The Saturday morning class is full with about 30 folks of all different fitness levels. Brothers Dave and Brent, both ridiculous fit, lead us through an intense workout that involved 100 reps per exercise, 200 meter runs in between exercises, and unexpected burpee breaks. Oh how I hate burpees! When the music went off the signal the burpee break, you could hear the collective UGH! from everyone in the class.
We worked out in groups of three so I did mine with Melissa and Carl. The 100 reps of each exercise was split up between the teams, how ever you wanted to get to 100. All three members of group had to do each run....which had a twist. These were weighted 200 meter runs with medicine balls and sand bags.

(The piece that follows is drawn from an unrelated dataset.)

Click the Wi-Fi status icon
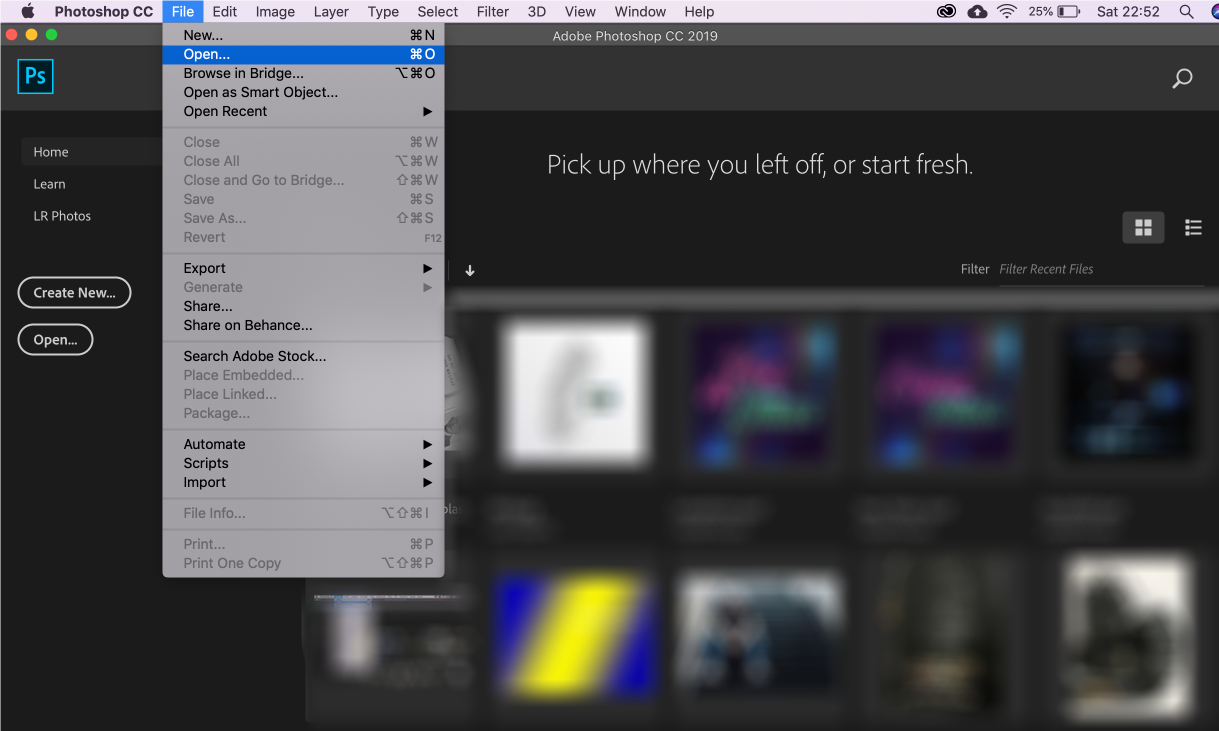 pyautogui.click(x=1007, y=12)
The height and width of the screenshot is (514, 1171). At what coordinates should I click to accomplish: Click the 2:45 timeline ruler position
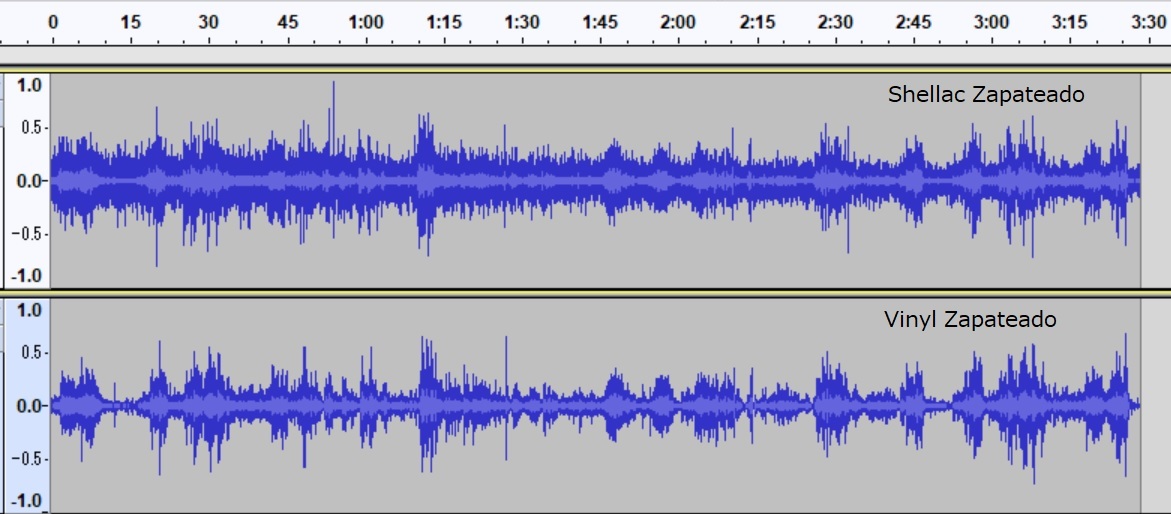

We had a few minutes to come up with our game plan of how to get through the W.O.D or Workout of the Day.
We decided to start with pull ups to get the hardest one out of the way first. Instead of each getting a third of the 100 done in one fail swoop we rotated doing reps of 10 or less.
I really love that on the wall behind the pull up bar is the word, "Breathe." That's a challenge in and of itself working out at over 9,000 feet!
I used a band to assist me in pull ups. With some shoulder issues I don't do a lot of pull ups.
Then off on the 200 meter run carrying a medicine ball. Yes, not fun! We alternated carrying medicine balls and a sandbag during the runs in between each exercise.
For the Medicine Ball Walking Lunges, you had to hold the medicine ball overhead as you lunged. I went first and decided to go ahead and knock out 34 so I was done. Melissa and Carl alternated until we hit 100.
We did switch the abs and box steps. For the Medicine Ball Sit Ups, two people had to do these together. Sitting on ground with feet touching, both go back to lay on ground with arms overhead, one person has the ball, who then sits up and tosses it over to the other person. Carl and I started. I did 20 then Melissa jumped in. When Carl hit 30, I jumped back in and all three of us alternated from there to hit 100.
For the Sandbag Box Step Ups, with a sandbag on your shoulders, you had to step up on a box then down. We alternated doing 10-15 reps until we hit 100.
Next was the D-ball Slams. You start with medicine ball overhead, slam it to the ground, and pick it up a couple of inches from ground when you are in the bottom of the squat. We alternated doing 10 reps until hitting 100.
For the Sandbag Push Presses, you start in a mini squat, elbows out in front of you, holding sandbag at shoulder level then press up to full extension. We alternated doing 10 reps each until we hit 100.
Finishing the last run was a fabulous way to complete a tough Saturday morning workout.